Lopez acknowledged later that she had problems — “ideology concerns” — with policies that allow private corporate use of public park space. “But I live in the United States, which is a capitalist country, and I have to struggle with that,” she said. However, Lopez insisted that charges that the proposed design diminished children’s playground space were wrong. “The design was developed in consultation with mothers whose children use the playgrounds,” Lopez said.

Michael Van Valkenburgh, landscape architect commissioned by the BID to develop the general concept of the project, outlined the main features. In addition to the pavilion to be restored by the restaurant concessionaire, the plan calls for Parks Department space in the pavilion’s basement. Two new low-rise structures would be built on the east and west sides of the pavilion, one for new and accessible public restrooms and the other for an entrance to Parks Department offices. A newly paved plaza would serve Union Sq.’s political protest tradition.

Community Board 5, whose district includes Union Sq., voted on Oct. 14 to approve the concept plan despite doubts about the restaurant. The board also asked that the plan maximize public seating in the project.

C.B. 5’s Oct. 14 resolution called on the city to allow the community board to review the R.F.P. for the restaurant and urged that the final plan maximize Greenmarket space.

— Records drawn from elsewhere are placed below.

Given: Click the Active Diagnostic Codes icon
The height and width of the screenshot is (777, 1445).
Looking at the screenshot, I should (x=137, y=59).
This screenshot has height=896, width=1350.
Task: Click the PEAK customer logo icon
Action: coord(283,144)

While the board does not usually vote on plans in the design stage, the project came up on Oct. 14 to allow the community board to make a recommendation to the city Art Commission. The community board will also review the final plan for the project, according to Bill Castro, Manhattan borough Parks commissioner.

Castro told Board 5 last week that the concept provides 3,500 more sq. ft. for the Greenmarket than currently exists and also expands the total square footage of playground space.

Opponents at the Oct. 14 C.B. 5 meeting charged that plans for two playground lobes connected by a 20-ft.-wide passage spanned by a pedestrian bridge from the park to the pavilion was a mistake.

Responding to charges that the public has not been adequately informed about plans for the project, Karen Shaw, executive director of the BID, reminded the community board that during the past year and a half, the Parks Department and the BID conducted three public design forums and “countless public meetings with the stakeholders.”

Shaw also disputed persistent statements by critics that a $5 million grant by an anonymous donor was conditioned on a guarantee that a private concessionaire would develop the restaurant.

“I want to say unequivocally that the only condition on the $5 million was that the city had to make a substantial donation for the project,” Shaw said.